The companies, HasOffers and Kontagent, violated their agreements with Facebook, including holding onto data longer than their contracts allowed and failing to require their advertisers -- app developers -- to notify users of data collection through updates to their privacy policies. As a result, the partners will no longer be allowed to provide Facebook measurement or onboard new advertisers, according to a person familiar with the situation.
Remaining in the program are approximately 11 mobile marketing partners (MMPs), including Apsalar, Trademob and Localytics (See the full list). These companies support the all-important function of attributing app installs and app-based revenue back to Facebook ads.
The issues came up in a routine privacy audit of the MMPs, conducted by an outside auditor contracted by Facebook. The auditor conducted an on-site review of each Facebook MMP to make sure they were honoring its contracts.
“After working with a third-party auditor to review the practices of all our mobile measurement partners, we discovered that some weren’t adhering to the terms they agreed to," Facebook said in a statement. "As a result, we've removed a couple of our partners from the program. We take our contracts seriously, and will continue to act swiftly anytime we find out they are being violated."
The dismissal of HasOffers and Kontagent is an indicator of how seriously Facebook is treating its mobile advertising channel. In Q4 its mobile ad revenue surpassed desktop for the first time, reaching $1.2 billion globally.
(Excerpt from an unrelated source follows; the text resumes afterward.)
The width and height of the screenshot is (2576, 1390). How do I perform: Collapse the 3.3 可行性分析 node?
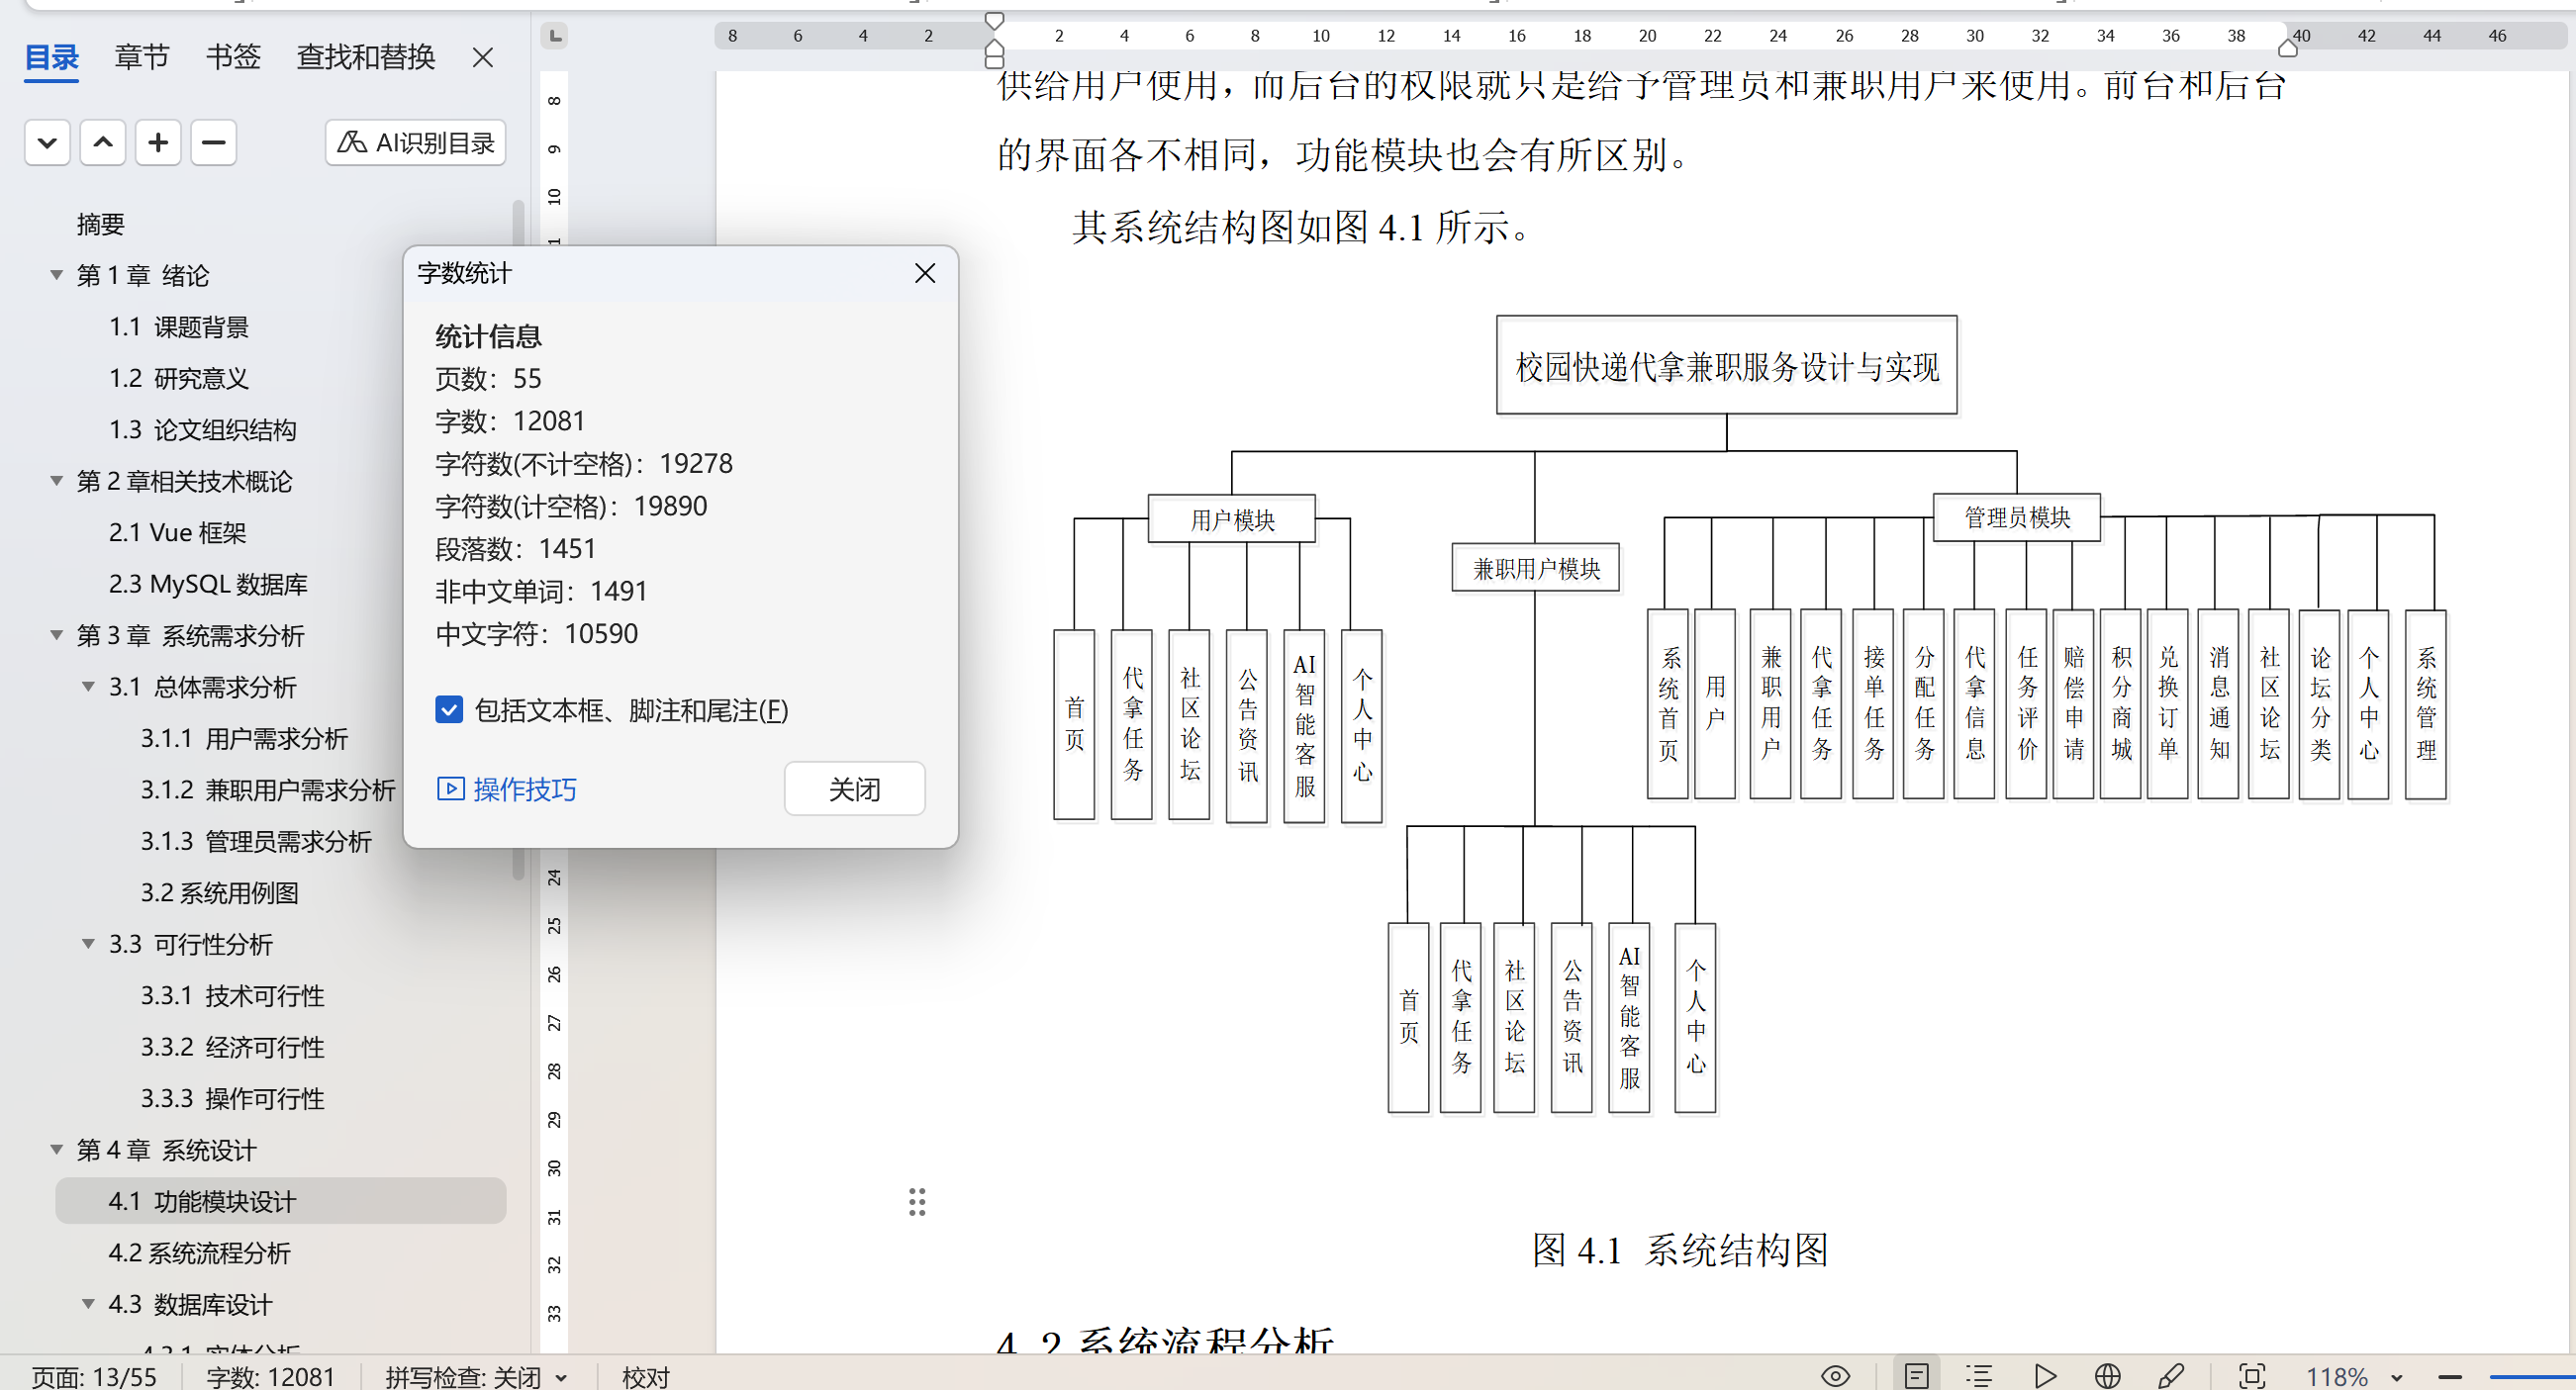88,944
Additionally Facebook has launched a new test of a mobile ad network, working with a small set of app developers to extend the reach of ad buys leveraging its audience data.
The data collected and retained by Facebook's MMPs includes downstream conversions, lifetime value and ad ROI, all pegged to anonymous user IDs. One possible concern from Facebook's point of view is that anonymous user data gathered from Facebook campaigns could be cross-referenced with a device identifier such as Apple's Identifier For Advertising (IDFA) to create a side data business. The data retention limits are intended in part to mitigate that risk.
Probably the larger motive is to show the world -- regulators, advertisers, and partners -- that Facebook has meticulous privacy controls in place and will be constantly monitoring for violations and take actions when it finds them.
To that end, it's worth noting no data leaks or privacy breaches were discovered by Facebook or its auditor.
Neither HasOffers nor Kontagent were available to comment.
The story previously stated incorrectly that MMPs can track impressions.